How about New Years Eve. Actually I've always pretty much hated New Years. To me it seems somehow endemically depressing--not just this year, but every year. To rate the last 55 New Years on a comparative scale would be very difficult indeed, for the graph would depict a fairly perfect flat line.

This may have started at a very early age. What I remember now is my parents, stable, reliable, Cleaver-like 364 days of the year, turning suddenly into complete idiots, along with all of the friends who had been invited to the house. We--my brother and I, and whichever hapless other children had been compelled to attend--would be quarantined to a second story bedroom, tied to a television set (and believe me, folks, in the late 1950s there wasn't a hell of a lot on late night TV), and the expectation was that we would remain fairly quiet, preferably invisible, whilst the raucous celebrants on the ground floor cavorted. Roars of laughter climbed up and down the staircase, the sound of something shattering, the sound of someone falling, followed by another chorus of roars. Always, at some point, one of us would quite accidentally cause a disturbance of some sort--decide to wrestle, for instance; or break something, or knock over the TV, or suddenly vomit 7-Up and Summer Sausage--and my father, in his hard soled dress shoes, all rubber mixed with iron, would pound up the staircase, thumping between banister and wall, and demand in an outraged though bleary, slurry sort of way what the Goddamn son-of-a-bitching hell had happened.

Fun stuff.

I think now that the whole thing frightened me. My young life was one of security, predictability, sobriety, and so this once yearly departure from all that was safe and familiar was disconcerting at the deepest level. Always, deep down, despite the general mirth that seemed to be expected, I just wanted the thing to be over--to close my eyes, to sleep, and to return next morning to the status quo.
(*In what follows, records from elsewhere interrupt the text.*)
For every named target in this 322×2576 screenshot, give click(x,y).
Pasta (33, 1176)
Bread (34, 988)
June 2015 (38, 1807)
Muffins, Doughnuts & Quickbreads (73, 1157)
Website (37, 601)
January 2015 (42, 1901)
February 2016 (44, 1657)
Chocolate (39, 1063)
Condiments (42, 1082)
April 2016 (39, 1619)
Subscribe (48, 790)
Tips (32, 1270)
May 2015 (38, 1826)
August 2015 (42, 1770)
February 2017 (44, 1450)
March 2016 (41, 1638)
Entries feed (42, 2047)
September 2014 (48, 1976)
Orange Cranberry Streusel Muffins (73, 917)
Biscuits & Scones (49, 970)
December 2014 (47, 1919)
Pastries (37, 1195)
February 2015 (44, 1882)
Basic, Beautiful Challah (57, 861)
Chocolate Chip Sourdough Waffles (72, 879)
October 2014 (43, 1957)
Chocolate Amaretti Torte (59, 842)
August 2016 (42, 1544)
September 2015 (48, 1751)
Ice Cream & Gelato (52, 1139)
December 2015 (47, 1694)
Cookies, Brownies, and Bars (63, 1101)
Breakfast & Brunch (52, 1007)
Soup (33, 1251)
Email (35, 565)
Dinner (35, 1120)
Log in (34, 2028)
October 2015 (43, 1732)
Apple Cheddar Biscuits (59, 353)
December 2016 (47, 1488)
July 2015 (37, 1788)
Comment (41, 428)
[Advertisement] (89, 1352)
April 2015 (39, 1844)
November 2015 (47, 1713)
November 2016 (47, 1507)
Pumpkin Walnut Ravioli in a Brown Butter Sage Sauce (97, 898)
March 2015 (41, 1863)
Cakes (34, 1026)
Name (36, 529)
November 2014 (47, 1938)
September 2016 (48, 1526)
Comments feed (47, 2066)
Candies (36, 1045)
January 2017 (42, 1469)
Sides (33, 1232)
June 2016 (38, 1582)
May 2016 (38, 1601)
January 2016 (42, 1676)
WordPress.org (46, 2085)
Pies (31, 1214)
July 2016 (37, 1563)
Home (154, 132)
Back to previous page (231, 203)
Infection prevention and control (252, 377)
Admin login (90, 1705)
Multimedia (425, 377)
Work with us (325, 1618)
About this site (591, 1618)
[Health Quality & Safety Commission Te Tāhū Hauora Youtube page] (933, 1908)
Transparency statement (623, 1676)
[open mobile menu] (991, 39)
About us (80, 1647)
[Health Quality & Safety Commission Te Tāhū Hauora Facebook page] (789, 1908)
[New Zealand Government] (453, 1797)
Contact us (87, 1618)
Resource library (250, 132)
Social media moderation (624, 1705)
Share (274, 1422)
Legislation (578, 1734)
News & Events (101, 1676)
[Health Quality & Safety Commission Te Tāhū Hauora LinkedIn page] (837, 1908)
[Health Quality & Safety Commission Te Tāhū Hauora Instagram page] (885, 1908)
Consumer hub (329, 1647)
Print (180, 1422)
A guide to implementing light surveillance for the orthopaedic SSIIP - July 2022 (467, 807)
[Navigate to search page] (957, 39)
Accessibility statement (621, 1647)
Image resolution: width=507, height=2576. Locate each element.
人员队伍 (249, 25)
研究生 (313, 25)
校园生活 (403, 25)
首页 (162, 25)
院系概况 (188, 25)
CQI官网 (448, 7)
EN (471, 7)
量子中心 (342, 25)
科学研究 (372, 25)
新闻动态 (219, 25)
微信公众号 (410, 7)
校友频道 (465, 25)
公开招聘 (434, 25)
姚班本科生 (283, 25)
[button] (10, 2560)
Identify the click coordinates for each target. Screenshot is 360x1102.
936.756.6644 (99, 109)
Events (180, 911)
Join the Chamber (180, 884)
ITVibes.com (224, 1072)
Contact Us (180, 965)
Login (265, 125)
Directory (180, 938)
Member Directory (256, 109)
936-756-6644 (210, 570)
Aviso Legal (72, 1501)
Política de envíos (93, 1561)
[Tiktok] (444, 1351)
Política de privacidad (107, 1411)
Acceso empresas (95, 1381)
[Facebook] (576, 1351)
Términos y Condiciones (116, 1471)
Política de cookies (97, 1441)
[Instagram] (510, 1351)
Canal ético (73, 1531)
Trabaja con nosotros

By the time I had grown old enough to be a complete idiot myself, the damage had already been done--such that complete idiocy, though freely, even eagerly sought on many of an evening throughout the year, retained a particularly distasteful quality on New Years. Most often I would just stay at home, and watch the big ball descend, you know?

Descending. What's that all about anyway? Does it not strike you as peculiarly depressing?

Once I went to a party at a club. The girl I was with busted out the back of her dress (apparently a bit too tight), and then later started crying because she was in the midst of separating from her live-in boyfriend, and then got angry at me because . . . well, because it was all my fault.

Later I married that girl and she became my second wife.

New Years is expensive, overly hyped, generally cold, and cannot live up to its own expectations. Rather, to ours. To mine, that is.

So Happy New Years! I shall hope it passes quickly.